I’m here. We all are. And I have lots to say. Much of it more insane worries over how tall my kids may or may not be.

Pushing that little bit of my own personal crazy aside, I’d like to say for posterity that we had Coconut tested for a peanut allergy. She had a few hives when the kids tried peanut butter, but her reaction was pushed to the side in light of his much more severe reaction. The doctor said if she was borderline, her immune system has kicked that allergy’s ass.

Snort wasn’t so lucky on the peanut front. His skin prick showed a bigger reaction than last year. The doctor also wanted him tested for wheat, but it wasn’t available. He tested negative to early flowering trees, which was a shock.

But the biggest shock of all – his immune system is kicking the egg allergy’s ass. Last year his egg reaction was much larger than the peanut. This year it was tiny. 2 mm. (whereas the peanut measured 10 mm with smaller hives all around the large one.)

He’s having blood tests to confirm that it has gone down, and then if they are okay we will soon be having an egg challenge. We get admitted to hospital, with a resuscitation team and medication at hand, and he gradually is introduced to more and more egg protein powder.

We are all excited that eggs may return into our life. We shall see, though. We’ve been warned this test is just to make sure eggs won’t kill him, but it may totally fuck up his eczema.

It’s a half day or so in the hospital. Coconut will stay with her Nana, and this will be the first time I’m the parent responsible for a hospital admission. Exciting in a totally sick way.

The doctor did ask about the height of the sperm donor, and myself, during the appointment. And before we even went in, while reviewing Snort’s chart, he came out to grab the boy’s height growth chart thing.

This has worried us. I didn’t ask for either kids’ height or weight to be given to me, so I don’t know how he measured, but we measured him at home. He was in the 98 percentile at birth, dropped to 75 and hung around there for awhile before settling and staying around 50. Well, dudes, he’s like at the ninth now.

Of course, I’ve also measured him as being in the 98. So, you know. What the fuck. I do think his growth has slowed, though, as he no longer towers over coconut. While she has held steady and perhaps even gone up a bit in percentiles. We generally don’t care about what charts say, as long as we see we have happy, healthy, thriving kids, so they haven’t been measured or weighed in a long time. If he has dropped this severely, of course I am slightly freaked.

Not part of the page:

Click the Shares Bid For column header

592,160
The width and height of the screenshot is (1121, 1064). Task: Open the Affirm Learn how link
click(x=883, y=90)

Going to try for a same day appointment on the 3 August, so wish us luck!

Can’t believe the kids will very soon be three. Yikes!

And in TTC news, TMD is now on the pill. Things are moving forward. I start the pill in August when my next period starts. I have lots of feelings around how I haven’t been physically preparing for the process this time, largely guilt and fear, but that’s for another day.

I’ll leave this entry with the fact that we had a brutal and awesome post picnic dinner water fight last night. Massive. I did not win.

But I loved it anyway. My family are great, even of Chick-fil-a disagree. (what, you’re out of the loop? I’m getting pretty active on my Facebook page again – come find me! It’s called, predictably, ‘existere’ and features a pic of one kid pushing the other in a toy trolley.)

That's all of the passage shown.